TEXT UNDER STUDY:
######

Again, watch the talk and read the blog post for more details. The extension is available on the VS Code marketplace and the Open VSX Registry, should you be using Positron or some other VS Code fork.
Updates from the Nextflow and nf-core communities
Geraldine Van der Auwera presented updates from the Nextflow community. This talk covered updates on education, outreach, and new training materials.
Phil Ewels presented updates from the nf-core community. The nf-core Slack workspace has over 10,000 members. Citations of nf-core and Nextflow continue to grow. Phil also introduced nf-core special interest groups. You can find the #regulatory, #animal-genomics, and #meta-omics groups on the nf-core Slack. Phil also presented current and planned updates to the website, nf-core tools, nf-test, modules, software, helpdesk, mentorships, test data, and reference genomes.
MultiQC
Phil Ewels gave another talk presenting updates to MultiQC.
MultiQC is written in Python and has until now only been available as a command-line utility. Now MultiQC can be used as a Python library. That is, you can pip install multiqc then do something like this. In the video you can see a more complex example of using MultiQC in Python scripting.
import multiqc
multiqc.parse_logs("./fastp")
multiqc.write_report()
Phil’s talk also covered importing custom tool outputs by simply appending _mqc
to the filename, and MultiQC will try to guess what to do with it.
One of the more exciting updates that I’m super interested in learning more about is the integration of Seqera AI into MultiQC reports. Here’s a screenshot from the talk recording showing an AI summary of the MultiQC report at the top. It tells you in plain language that mose samples are good with high Q30 and acceptable duplication rates, while samples 13, 14, etc have severe quality issues with low read counts and high adapter contamination.
This is a really clever use of AI in bioinformatics. Back when I ran a bioinformatics core I must have created thousands of FastQC runs across hundreds of MultiQC reports. Part of looking at some of these metrics is an art. You look at enough of these reports and you get a good sense of which samples are okay and which aren’t, but it can be difficult to instruct someone new to looking at these reports the how to rigorously and reproducibly interpret them beyond vibes. I’m excited to see how this evolves. Here’s what the MultiQC report looks like:
The MultiQC report looks like any other, providing general statistics and detailed information about the data quality after running fastp. Expanding the AI summary section you can see a detailed narrative summary and recommendations based on the quality assessments from fastp.

######

EXTRACTED INFORMATION:
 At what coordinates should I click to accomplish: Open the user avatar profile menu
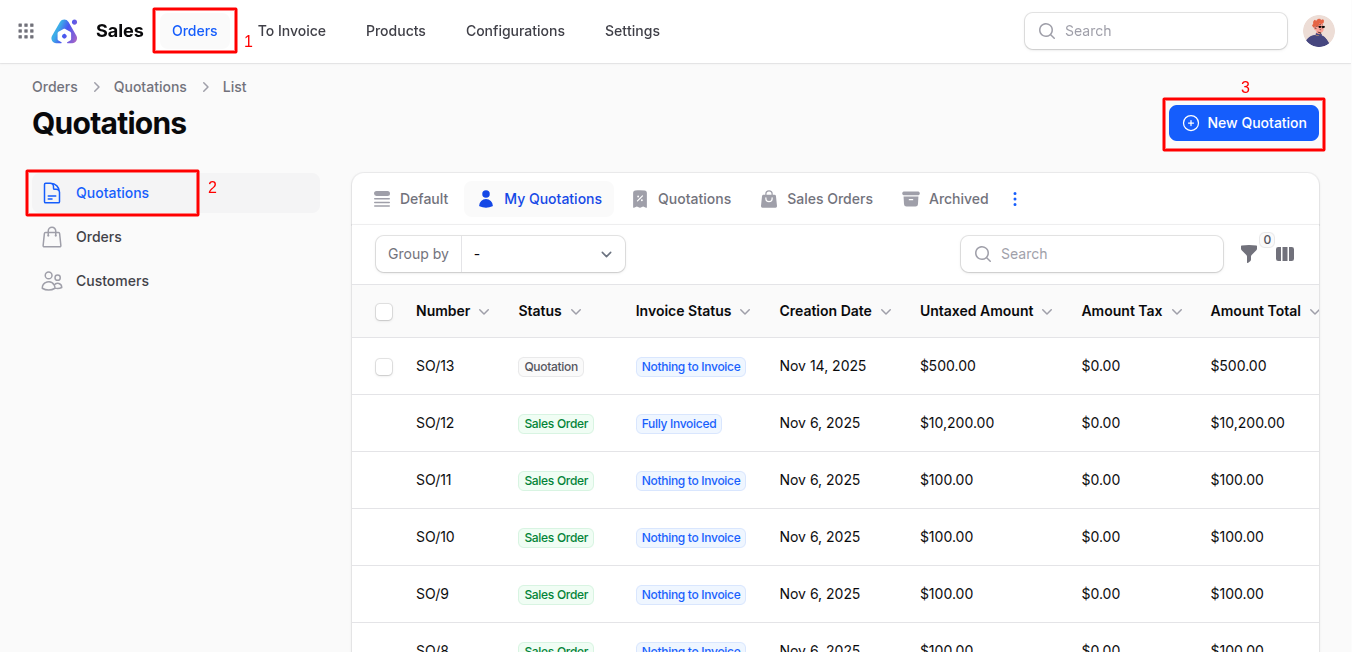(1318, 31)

######

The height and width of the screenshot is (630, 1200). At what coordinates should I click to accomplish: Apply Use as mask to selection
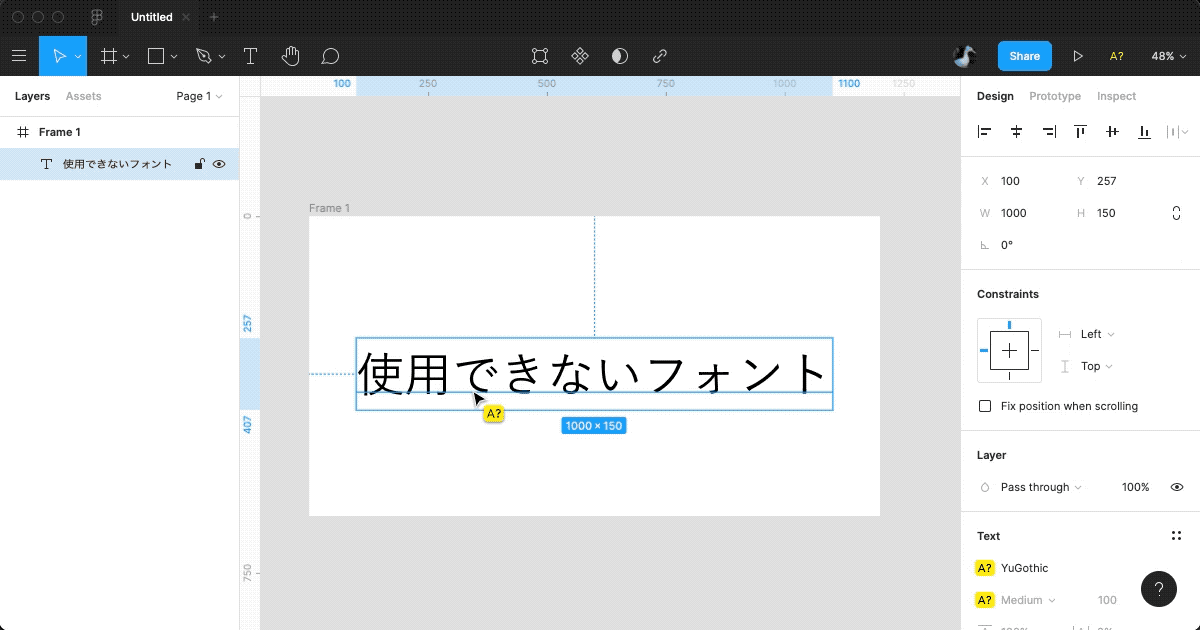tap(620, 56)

######

TASK BRIEF:
Answer these from the text on Nextflow, nf-core and MultiQC updates:
(a) How many members does the nf-core Slack workspace have?
(b) What must be appended to a filename for MultiQC to try to import a custom tool output?
(c) Besides the VS Code marketplace, where is the extension available?

RESULT BELOW:
(a) Over 10,000.
(b) _mqc
(c) The Open VSX Registry.